Nas viagens semanais que me separam de vários braços da família, este é um dos temas ao qual dedico parte das minhas horas de estrada, e que já consegui impingir à minha companheira e amiga de longo curso. A minha Filha!
Coitada, tão jovem e comigo a mexer na "Arca do Folar"!
É que nestas mexidelas, bem lá no fundo, recordo as rugas da minha Avó, e aqueles objectos que guardo com tanto carinho como relíquias... como um gancho e uma travessa de cabelo, uma carteira, um lenço da mão do meu avô que não conheci. Aliás, não conheci nenhum dos meus Avôs!
E mais, as Filhós de centeio sem fermento (pareciam bolachas!), as sopas de Broa com café de borra (tão bom!!!!), as Sardinhas assadas no borralho em cima de uma fatia de broa, a acompanhar com uma caneca do tal café de borra feito ao lume, e ainda a Sopa de Abóbora que eu deitava ao gato cego, que a horas certas circundava a janela da cozinha, enquanto Eu enganava a minha Avó, dava uma de menina bonita e dizia: "Vó, está na hora de ir acender a lamparina às Alminhas...", de seguida, toma lá Gato!
Para quem não sabe, as Alminhas, são pequenas Capelas, onde o povo poderia orar aos Santos devotos de quem as construia!
Hoje, já não há quem vá rezar às Alminhas,
e que me faça sopa de abóbora por passar, para não gastar electricidade,
e com quem veja os "Novos Horizontes" com o Prof. José Hermano Saraiva,
e os concursos de Patinagem Artísitca, sempre ás escuras para não se gastar mais electricidade!
Pois é, mas foram estas algumas das passagens mais importantes da minha infância, as quais recordo com a sensação de que fui uma privilegiada.
O Gato também morreu, e com ele muitos episódios que já não me recordo.
Lembro-me também de fazer sandes de manteiga de pão fresco, e açúcar, e vinho do pipo, que permitiam umas belas sestas com o meu primo Lico! EH EH, gandas malucos, e para não falar de quando faziam a aguardente, irmos à sucapa aceitar com a ponta da língua uns pinguitos que iam caindo!!!

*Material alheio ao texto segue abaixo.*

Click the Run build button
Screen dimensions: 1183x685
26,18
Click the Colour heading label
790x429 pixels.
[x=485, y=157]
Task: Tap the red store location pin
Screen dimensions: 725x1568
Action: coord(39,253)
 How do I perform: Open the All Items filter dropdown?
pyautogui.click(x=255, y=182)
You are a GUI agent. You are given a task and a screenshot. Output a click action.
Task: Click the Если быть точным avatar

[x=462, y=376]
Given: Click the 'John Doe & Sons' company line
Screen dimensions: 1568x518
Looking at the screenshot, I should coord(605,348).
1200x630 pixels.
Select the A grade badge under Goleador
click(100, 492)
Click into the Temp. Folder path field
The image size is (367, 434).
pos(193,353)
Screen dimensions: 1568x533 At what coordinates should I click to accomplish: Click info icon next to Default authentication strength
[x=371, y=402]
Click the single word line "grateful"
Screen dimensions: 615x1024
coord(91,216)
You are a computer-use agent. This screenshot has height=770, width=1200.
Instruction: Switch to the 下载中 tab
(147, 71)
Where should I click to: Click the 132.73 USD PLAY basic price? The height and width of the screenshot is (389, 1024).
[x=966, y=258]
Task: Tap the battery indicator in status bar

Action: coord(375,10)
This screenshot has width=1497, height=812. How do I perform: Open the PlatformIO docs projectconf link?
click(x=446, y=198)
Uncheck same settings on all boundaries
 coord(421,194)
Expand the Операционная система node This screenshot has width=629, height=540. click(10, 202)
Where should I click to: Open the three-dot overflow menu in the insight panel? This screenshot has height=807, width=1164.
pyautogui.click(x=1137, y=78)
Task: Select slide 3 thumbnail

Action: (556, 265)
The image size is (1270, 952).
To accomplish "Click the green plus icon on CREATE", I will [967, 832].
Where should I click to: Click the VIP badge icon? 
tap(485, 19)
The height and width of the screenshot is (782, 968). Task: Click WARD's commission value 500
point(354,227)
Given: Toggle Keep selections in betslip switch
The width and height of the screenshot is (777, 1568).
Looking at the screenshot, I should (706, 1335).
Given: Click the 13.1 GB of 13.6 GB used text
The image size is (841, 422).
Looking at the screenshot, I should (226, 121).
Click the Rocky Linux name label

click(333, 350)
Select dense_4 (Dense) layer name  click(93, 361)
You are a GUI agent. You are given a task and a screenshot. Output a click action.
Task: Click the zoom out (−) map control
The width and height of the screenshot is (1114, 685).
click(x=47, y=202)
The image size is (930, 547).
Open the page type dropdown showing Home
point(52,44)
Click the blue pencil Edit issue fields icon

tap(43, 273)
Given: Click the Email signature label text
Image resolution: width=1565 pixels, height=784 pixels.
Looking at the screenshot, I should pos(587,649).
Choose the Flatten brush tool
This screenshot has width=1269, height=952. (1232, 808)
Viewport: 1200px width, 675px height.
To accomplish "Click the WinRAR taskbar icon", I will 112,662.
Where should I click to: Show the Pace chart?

E a minha Avó dizia: "Filhas, os meninos tão muito calados. Estas filhas só conversam e deixam os miudos por aí"...que chatice Vó, estavamos tão bem! E as mães a matarem saudades!!! Que cool.
Pois é, neste entretanto já fiquei com mais rugas, mas não faz mal! Fico feliz por ter recordações que me deixam bem disposta. São elas que potenciam o desejo do melhor à minha Cria. Gostaria que as Nossas Crianças, com a minha idade pudessem recordar os momentos da infância com o mesmo sentimento que tenho!
Por estes momentos, ouço Mafalda Veiga e penso ser a melhor homenagem á minha Avó.